A gentle introduction to git and Github
Git is a command line-based distributed version control system. Version control system means that its goal is to track and record every change in a set of text files (typically source code, but not exclusively), collectively called a repository. It then possible to check what every changes contained and when it occurred, and to recover and return to any previous state of the tracked files.
Distributed means that these tracked files can be stored on many different computer systems, such as a local computer, remote servers, or in the cloud. None plays the role of main copy, they are all equivalent, and users can synchronise (pull and push) code from one to another.
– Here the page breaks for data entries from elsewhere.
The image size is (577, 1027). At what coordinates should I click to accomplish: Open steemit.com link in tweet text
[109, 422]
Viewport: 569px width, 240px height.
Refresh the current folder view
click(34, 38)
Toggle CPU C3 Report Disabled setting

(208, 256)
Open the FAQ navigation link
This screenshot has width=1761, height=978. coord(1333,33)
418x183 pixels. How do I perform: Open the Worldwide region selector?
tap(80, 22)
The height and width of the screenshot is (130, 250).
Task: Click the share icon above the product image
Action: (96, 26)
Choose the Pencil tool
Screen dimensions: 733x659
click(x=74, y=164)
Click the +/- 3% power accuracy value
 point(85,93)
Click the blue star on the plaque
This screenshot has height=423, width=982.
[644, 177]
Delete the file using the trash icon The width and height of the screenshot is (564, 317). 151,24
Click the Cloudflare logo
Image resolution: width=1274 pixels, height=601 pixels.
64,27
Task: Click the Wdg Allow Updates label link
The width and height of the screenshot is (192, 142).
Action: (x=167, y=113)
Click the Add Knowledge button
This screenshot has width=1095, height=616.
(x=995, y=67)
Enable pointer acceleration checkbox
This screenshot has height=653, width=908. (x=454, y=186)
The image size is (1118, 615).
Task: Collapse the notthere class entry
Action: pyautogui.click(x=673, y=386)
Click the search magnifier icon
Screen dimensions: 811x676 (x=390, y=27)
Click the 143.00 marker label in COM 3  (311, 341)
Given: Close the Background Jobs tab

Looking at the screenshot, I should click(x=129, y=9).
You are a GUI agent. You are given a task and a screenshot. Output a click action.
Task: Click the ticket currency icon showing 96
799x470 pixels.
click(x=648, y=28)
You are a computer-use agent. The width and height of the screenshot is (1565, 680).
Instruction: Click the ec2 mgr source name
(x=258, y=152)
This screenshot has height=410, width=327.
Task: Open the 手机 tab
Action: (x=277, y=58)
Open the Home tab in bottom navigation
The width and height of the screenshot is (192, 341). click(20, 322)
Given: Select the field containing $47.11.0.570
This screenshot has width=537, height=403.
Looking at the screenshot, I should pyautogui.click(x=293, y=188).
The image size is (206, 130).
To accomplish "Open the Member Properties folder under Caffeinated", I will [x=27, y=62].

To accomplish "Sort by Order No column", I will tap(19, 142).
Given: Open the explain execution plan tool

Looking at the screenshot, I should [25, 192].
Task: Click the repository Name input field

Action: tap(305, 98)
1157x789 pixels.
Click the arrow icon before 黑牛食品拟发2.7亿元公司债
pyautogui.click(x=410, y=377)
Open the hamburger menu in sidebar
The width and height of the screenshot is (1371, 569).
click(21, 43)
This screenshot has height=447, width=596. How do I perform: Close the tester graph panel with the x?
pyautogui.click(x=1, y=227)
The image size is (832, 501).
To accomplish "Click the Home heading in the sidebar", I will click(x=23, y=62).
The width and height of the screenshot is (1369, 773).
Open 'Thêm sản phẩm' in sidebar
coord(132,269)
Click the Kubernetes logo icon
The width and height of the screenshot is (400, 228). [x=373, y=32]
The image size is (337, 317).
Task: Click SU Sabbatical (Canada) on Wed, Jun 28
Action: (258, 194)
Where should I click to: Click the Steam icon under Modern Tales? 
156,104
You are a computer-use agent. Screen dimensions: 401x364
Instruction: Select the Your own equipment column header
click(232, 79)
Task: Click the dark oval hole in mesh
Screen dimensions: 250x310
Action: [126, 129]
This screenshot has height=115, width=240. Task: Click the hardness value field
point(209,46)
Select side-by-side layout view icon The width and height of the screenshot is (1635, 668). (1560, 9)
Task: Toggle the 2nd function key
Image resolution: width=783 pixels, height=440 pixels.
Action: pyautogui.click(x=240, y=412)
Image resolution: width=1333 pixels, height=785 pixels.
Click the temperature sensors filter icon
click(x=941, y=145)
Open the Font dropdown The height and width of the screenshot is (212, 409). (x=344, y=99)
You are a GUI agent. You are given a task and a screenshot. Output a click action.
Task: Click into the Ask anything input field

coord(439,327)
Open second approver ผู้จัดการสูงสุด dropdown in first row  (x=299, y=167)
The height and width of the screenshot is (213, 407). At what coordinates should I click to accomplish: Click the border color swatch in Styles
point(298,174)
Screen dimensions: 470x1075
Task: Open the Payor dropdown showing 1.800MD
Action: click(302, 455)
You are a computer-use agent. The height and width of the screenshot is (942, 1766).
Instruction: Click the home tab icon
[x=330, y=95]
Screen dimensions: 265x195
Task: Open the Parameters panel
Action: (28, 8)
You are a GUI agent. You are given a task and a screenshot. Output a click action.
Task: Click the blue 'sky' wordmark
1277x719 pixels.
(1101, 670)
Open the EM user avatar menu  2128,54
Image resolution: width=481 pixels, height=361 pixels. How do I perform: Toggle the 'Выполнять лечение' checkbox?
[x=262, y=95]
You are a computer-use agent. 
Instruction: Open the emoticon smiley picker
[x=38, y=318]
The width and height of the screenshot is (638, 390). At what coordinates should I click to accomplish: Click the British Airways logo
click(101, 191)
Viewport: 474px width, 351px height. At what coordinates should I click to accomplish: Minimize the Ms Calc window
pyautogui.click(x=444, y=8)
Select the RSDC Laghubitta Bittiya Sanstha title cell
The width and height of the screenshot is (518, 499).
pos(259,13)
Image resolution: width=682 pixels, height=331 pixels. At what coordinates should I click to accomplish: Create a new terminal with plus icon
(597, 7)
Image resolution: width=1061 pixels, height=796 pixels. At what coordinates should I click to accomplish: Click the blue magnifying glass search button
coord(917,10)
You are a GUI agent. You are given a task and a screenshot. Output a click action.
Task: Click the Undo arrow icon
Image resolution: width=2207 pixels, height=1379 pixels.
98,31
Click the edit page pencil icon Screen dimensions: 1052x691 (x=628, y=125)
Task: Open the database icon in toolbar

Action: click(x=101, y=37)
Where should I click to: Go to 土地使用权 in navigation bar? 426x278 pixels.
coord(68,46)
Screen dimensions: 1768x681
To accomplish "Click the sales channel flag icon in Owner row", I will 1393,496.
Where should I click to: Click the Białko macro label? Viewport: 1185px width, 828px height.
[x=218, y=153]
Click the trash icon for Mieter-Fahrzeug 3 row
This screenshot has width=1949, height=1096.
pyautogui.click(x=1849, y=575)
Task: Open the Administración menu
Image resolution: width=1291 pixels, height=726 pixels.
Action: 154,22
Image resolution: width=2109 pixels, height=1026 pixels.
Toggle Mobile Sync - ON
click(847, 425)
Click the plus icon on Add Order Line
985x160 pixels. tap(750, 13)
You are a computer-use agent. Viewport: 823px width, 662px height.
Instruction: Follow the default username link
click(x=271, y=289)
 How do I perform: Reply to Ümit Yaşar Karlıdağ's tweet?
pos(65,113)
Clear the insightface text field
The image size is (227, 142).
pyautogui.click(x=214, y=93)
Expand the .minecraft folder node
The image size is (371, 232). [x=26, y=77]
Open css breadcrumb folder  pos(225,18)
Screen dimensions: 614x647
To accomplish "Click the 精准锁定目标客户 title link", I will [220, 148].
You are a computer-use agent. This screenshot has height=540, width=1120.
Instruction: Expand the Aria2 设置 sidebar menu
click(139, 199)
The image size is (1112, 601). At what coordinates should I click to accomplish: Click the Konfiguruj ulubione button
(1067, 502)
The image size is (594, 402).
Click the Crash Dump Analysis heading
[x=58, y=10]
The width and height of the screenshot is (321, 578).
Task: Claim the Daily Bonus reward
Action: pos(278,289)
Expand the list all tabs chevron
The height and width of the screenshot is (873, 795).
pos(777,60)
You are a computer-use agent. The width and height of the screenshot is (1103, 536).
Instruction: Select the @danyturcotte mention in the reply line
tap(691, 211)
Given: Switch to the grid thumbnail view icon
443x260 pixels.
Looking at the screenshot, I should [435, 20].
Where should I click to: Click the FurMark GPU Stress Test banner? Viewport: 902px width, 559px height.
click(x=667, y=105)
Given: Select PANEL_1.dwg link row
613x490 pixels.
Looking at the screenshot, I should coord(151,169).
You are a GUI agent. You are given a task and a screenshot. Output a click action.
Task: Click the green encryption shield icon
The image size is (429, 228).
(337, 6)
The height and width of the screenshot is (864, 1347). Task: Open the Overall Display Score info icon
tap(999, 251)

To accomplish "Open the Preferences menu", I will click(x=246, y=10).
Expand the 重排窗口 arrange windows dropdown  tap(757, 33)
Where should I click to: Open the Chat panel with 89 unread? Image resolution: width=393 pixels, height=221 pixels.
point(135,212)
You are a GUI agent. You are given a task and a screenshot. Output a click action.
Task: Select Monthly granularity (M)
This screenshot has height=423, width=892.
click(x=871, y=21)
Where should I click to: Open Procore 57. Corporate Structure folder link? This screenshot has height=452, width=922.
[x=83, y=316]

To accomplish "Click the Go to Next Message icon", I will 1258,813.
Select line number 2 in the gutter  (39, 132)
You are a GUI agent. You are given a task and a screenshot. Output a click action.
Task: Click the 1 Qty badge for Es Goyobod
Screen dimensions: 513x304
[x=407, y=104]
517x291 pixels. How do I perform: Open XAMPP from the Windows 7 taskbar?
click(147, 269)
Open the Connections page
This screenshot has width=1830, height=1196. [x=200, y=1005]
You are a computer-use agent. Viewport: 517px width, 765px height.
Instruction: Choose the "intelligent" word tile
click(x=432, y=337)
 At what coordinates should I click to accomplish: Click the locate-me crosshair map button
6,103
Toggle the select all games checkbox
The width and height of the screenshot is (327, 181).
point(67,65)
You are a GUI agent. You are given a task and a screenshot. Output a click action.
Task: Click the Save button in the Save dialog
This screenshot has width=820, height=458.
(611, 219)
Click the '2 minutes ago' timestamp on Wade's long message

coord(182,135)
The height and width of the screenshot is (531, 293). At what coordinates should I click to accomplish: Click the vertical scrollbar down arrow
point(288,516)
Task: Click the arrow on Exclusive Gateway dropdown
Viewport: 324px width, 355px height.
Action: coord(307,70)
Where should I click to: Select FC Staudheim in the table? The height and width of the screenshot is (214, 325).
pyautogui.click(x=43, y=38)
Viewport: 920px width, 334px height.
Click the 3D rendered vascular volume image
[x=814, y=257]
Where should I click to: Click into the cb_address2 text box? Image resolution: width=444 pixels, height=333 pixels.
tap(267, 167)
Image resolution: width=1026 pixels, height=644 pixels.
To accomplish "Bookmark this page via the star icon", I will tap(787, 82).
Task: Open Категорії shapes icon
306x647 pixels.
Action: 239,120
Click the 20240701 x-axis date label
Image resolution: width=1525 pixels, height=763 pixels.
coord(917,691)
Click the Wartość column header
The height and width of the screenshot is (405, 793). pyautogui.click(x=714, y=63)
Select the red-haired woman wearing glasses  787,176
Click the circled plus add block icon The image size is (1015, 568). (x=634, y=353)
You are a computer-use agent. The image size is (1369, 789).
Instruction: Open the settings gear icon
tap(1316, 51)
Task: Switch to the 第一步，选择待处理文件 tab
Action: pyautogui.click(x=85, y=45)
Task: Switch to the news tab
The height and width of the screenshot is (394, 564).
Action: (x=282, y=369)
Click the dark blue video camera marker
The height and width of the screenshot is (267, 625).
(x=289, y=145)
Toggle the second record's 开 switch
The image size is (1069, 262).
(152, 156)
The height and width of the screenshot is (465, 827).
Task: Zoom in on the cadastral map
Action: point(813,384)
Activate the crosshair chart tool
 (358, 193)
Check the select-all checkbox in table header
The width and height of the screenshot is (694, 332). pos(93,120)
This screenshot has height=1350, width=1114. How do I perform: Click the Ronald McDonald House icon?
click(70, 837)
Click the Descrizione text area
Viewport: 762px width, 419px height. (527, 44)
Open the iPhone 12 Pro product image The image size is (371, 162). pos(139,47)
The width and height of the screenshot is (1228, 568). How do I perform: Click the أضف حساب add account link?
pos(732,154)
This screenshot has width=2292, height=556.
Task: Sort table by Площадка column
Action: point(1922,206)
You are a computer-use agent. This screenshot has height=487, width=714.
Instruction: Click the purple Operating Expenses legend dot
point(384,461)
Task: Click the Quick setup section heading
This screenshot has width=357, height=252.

Git is without any doubt a powerful but relatively difficult piece of software to use. It was developed by Linus Torvalds, the main developer of the Linux Kernel, for the development of the Linux kernel. GitHub, is a web interface to git. It allows to perform the most important functions of git through a friendly and easy to use graphical interface, adding some handy project management and sharing features. We are going to focus on GitHub, an illustrate
- the creation of a repository
- adding and modifying files
- external contributions using forks and pull requests
- open, comment and close issues
While the main context in which my colleagues come to know git and GitHub is bioinformatics-related, I’m going to demonstrate it with something many more people are familiar with. We are going to use GitHub to manage a pancakes recipe.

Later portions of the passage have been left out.